The interaction between the actor and the critic enables efficient learning and fine-tuning of parameters.

3.3.2. Problem Formulation in the NMPC Context

For a BR system controlled via NMPC, the A2C algorithm optimizes the parameters of the objective function by learning from the state transitions and feedback rewards. Let: s _t represent the state of the reactor at time t, including T _r, F _c, and other relevant dynamics. a _t = [R ₁, R ₂] represents the control parameters (e.g., weighting factors or reference values) output by the actor. r _t denotes the reward received after applying action a _t in state s _t, which reflects the performance of the NMPC system, such as minimizing temperature deviations or optimizing energy efficiency.

The goal is to maximize the cumulative reward J(π_θ) given in eq .

J (π_{θ}) = E_{π_{θ}} [\sum_{t = 0}^{\infty} γ^{t} r_{t}]

where γ ∈ [0,1] is the discount factor.

3.3.2.1. Actor Network–Policy Formulation and Parameter Scaling

The actor defines the policy π_θ(a|s), parametrized by θ, and outputs the control parameters R ₁ and R ₂. The policy is updated using the deterministic policy gradient theorem given in eq .

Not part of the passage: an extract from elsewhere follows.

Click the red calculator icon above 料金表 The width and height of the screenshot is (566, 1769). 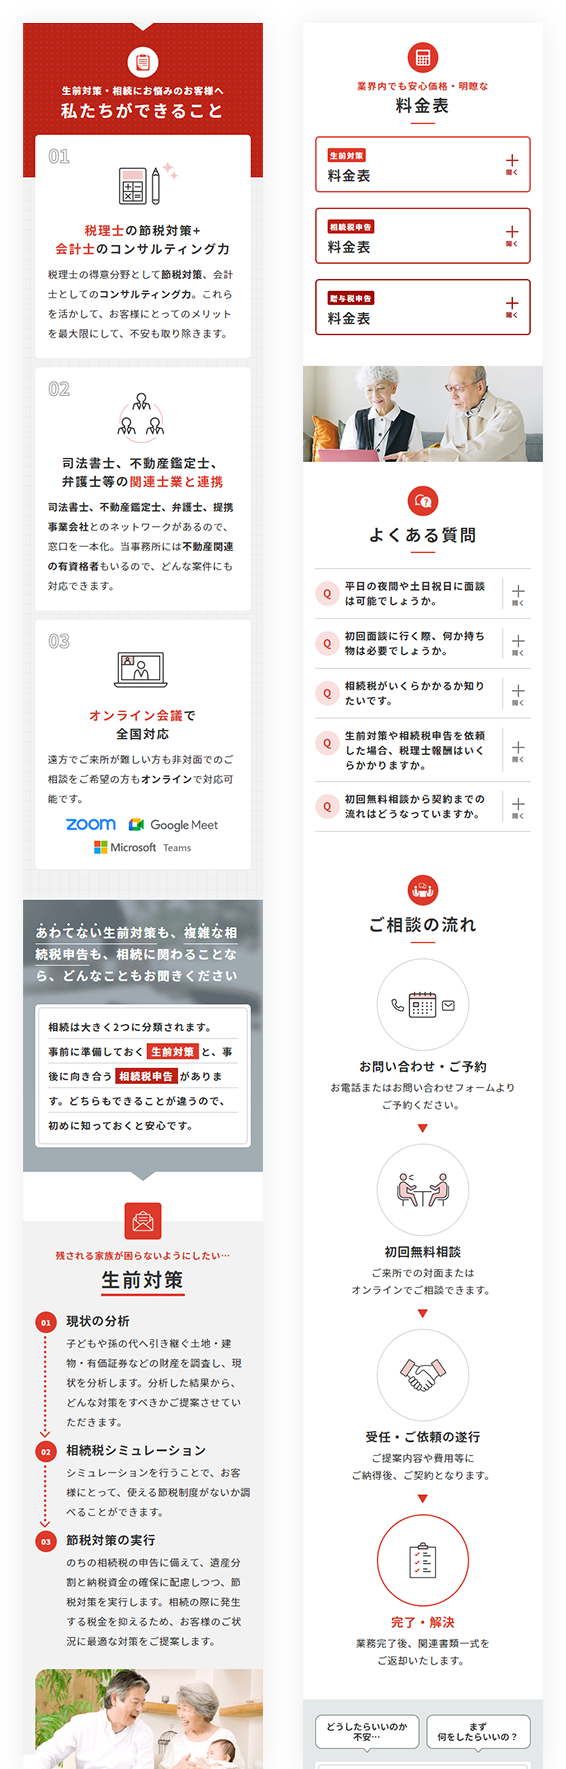pyautogui.click(x=423, y=58)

\nabla_{θ} J (π_{θ}) = E_{s \sim p^{π}, a \sim π_{θ}} [\nabla_{θ} π_{θ} (a | s) \nabla_{a} Q^{π} (s, a)]

where:

Q ^π (s,a) is the action-value function, estimated by the critic.
∇_θπ_θ(a|s) represents the gradient of the policy with respect to its parameters.

The actor produces scaled outputs R ₁ and R ₂ using eqs and .

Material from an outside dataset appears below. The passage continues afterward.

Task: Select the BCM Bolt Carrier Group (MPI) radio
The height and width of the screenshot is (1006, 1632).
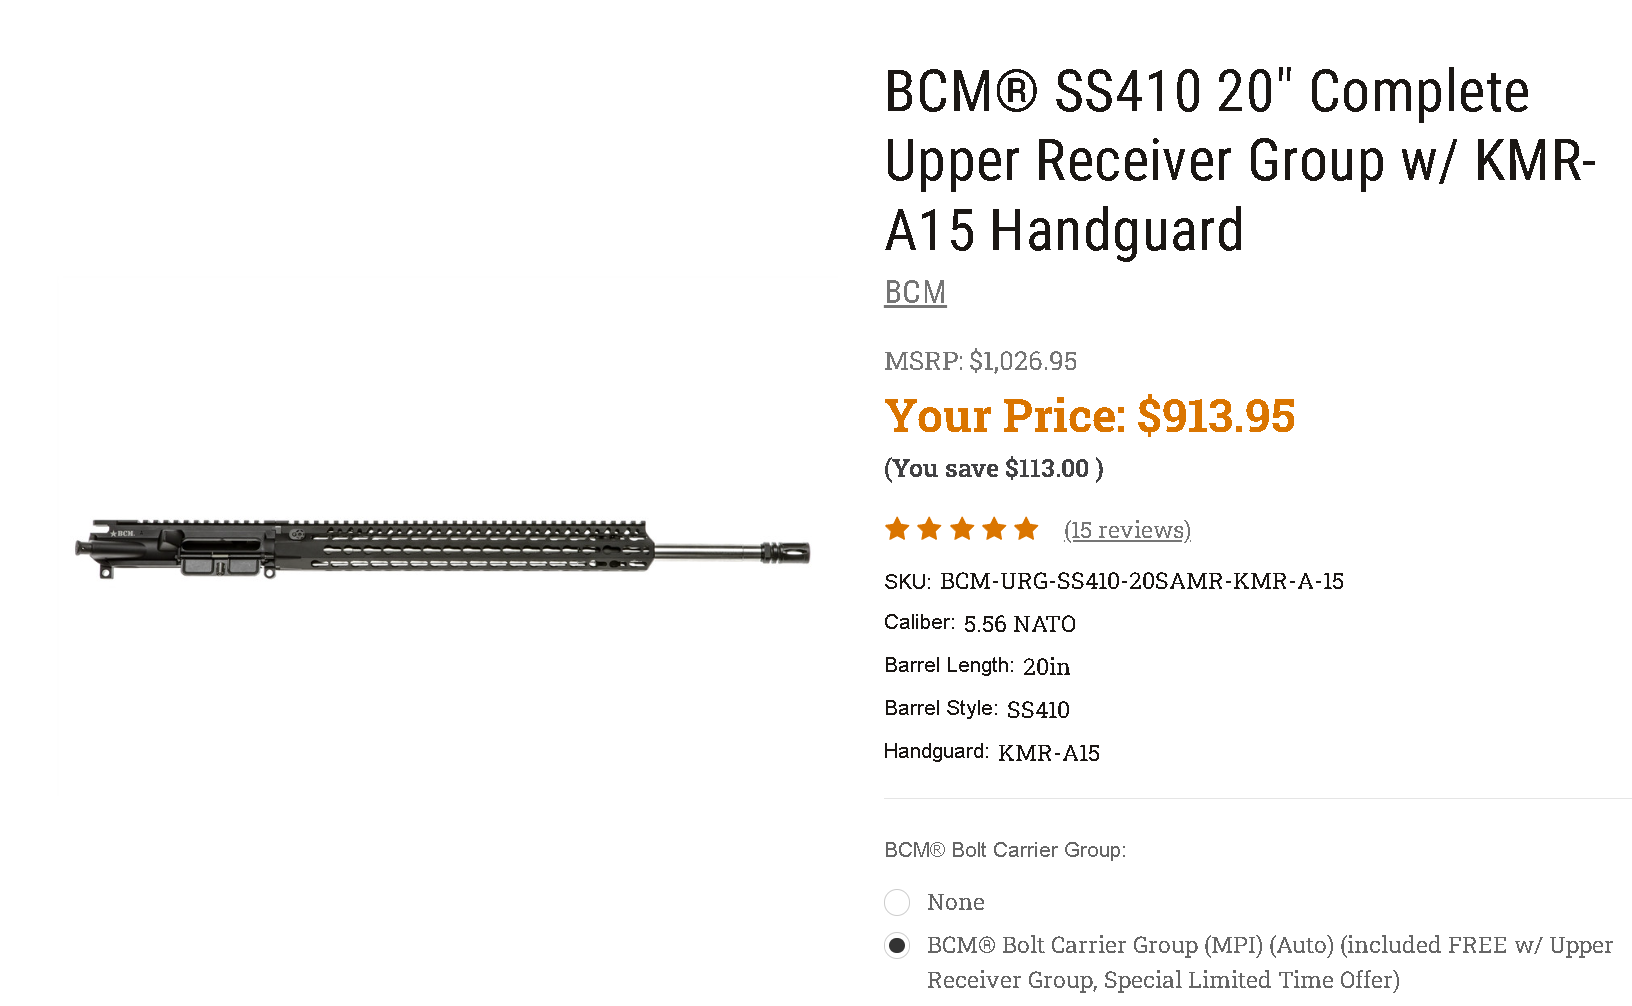Action: pyautogui.click(x=897, y=946)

R_{1} = σ (r_{1, raw}) . \nabla_{R_{1}} + μ R_{1}

R_{2} = σ (r_{2, raw}) . \nabla_{R_{2}} + μ R_{2}

Here, R ₁ penalizes temperature tracking error, ensuring the reactor follows the reference trajectory. R ₂ penalizes excessive fluctuations in coolant flow to avoid aggressive control actions. σ is the sigmoid activation function, which ensures that the values remain within a stable range. ∇_R
₁, ∇_R
₂ define the scaling range, corresponding to

R ₁ scaled between 15, 50
R ₂ scaled between 5, 1
μR ₁, μR ₂ are offset values, ensuring an appropriate initialization for NMPC.

The sigmoid activation function σ(x) restricts the raw outputs r _1,raw and r _2,raw within a normalized range [0,1] before applying the scaling transformation. These weights R ₁ and R ₂ are dynamically adjusted by the ATN using reinforcement learning. The actor learns an optimal trade-off between tracking accuracy and control smoothness.

3.3.2.2. Reward Structure

The reward function is derived from the negative optimal cost obtained from the NMPC cost function. This approach ensures that minimizing cost directly aligns with maximizing the RL reward, thus guiding optimal control actions. The formulation is given in eq .

where:

r_{t} = - J_{N M P C}

J _NMPC is the cost function of the NMPC optimization problem, accounting for tracking errors and control effort.
A lower NMPC cost corresponds to a higher reward, reinforcing optimal tuning of NMPC parameters.

3.3.2.3. Critic Network

The critic evaluates the quality of the actor’s policy by estimating the state-value function V _⌀(s) or the action-value function Q ^π(s, a) using eq .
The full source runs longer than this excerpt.